**What is being asked**.
Please copy the passage from "Quite a few" up to and including "him to stay." word for word from the post on letting go of grudges below.

**Text provided**.

* * *

Abû Hurayrah relates that Allah’s Messenger (peace be upon him) said: “Islam began strange, and it will become strange again just like it was at the beginning, so blessed are the strangers.” [Sahîh Muslim (1/130)]

Thursday, October 2, 2014

Let the Grudge go

Any advice of a moral nature should be internalised by the adviser first, else it may become hypocrisy. With that proviso, and the intention that I seek to remind myself first before the one ahead of me, I give the following few points.

Quite a few of you may already be familiar with this well-known hadith regarding the merit of daily forgiveness. It bears repetition:

The Messenger of Allah (SAW) was sitting with a group of the Sahabah (ra) in the mosque and he said “A man will now enter [who is] from the people of Paradise.” and a sahabi (companion) walked in. Later it happened again, and then a third time. ‘Abdullah ibn ‘Amr ibn al-‘aas (ra) wanted to find out what was so special about this man, so he asked the man if he could stay over his house for 3 days. The man allowed him to stay. 

Abdullah noticed that the man didn’t do anything out of the ordinary: He didn’t fast all the time, he slept some of the night and prayed some of the night, and so on. So after the 3 days, ‘Abdullah told him the real reason why he requested to stay with him, and he asked him what it was that could be the reason why he was from the people of Jannah. 

The man (ra) couldn’t think of anything, but after a bit he said “Every night, before I go to sleep, I forgive whoever has wronged me. I remove any bad feelings towards anyone from my heart.” (Kitab al-Zuhd by Ibn al-Mubarak – Number 694) 

Let the last line sink in for a minute. Beyond even forgiveness, what can set an otherwise unremarkable individual on the path to Paradise is the simple recognition that the heart must be clear of any ill will towards others. On paper, this sounds rather simple, Who would seek to intentionally cultivate feelings of negativity towards another soul? Yet this ideal is rarer than gold.

* * *

(Collected data)
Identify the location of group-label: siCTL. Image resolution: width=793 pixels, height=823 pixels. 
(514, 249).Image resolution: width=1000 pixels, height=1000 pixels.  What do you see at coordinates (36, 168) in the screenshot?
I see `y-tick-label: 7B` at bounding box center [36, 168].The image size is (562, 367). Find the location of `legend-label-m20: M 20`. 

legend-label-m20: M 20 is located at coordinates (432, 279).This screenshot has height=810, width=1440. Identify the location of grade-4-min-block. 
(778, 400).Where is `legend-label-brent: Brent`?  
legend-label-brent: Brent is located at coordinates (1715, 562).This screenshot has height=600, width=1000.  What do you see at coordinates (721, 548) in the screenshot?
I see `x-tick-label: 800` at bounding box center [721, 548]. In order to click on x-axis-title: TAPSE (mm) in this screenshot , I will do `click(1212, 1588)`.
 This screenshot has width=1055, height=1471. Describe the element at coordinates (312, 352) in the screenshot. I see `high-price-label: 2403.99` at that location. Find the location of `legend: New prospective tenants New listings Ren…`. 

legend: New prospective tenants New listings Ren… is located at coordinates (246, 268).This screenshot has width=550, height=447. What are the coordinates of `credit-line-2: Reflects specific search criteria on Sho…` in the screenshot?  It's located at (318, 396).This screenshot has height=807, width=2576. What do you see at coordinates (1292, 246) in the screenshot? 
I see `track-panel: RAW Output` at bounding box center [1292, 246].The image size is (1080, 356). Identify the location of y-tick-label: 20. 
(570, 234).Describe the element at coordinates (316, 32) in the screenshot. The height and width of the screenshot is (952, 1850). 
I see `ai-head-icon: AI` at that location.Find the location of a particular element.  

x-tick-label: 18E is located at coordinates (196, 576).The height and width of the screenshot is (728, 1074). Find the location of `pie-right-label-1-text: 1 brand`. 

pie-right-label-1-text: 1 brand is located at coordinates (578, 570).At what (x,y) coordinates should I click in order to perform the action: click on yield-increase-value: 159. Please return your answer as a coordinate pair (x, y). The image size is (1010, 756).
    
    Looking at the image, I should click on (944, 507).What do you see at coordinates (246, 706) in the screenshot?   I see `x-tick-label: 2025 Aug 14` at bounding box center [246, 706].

* * *

**Exercise output**.
Quite a few of you may already be familiar with this well-known hadith regarding the merit of daily forgiveness. It bears repetition:

The Messenger of Allah (SAW) was sitting with a group of the Sahabah (ra) in the mosque and he said “A man will now enter [who is] from the people of Paradise.” and a sahabi (companion) walked in. Later it happened again, and then a third time. ‘Abdullah ibn ‘Amr ibn al-‘aas (ra) wanted to find out what was so special about this man, so he asked the man if he could stay over his house for 3 days. The man allowed him to stay.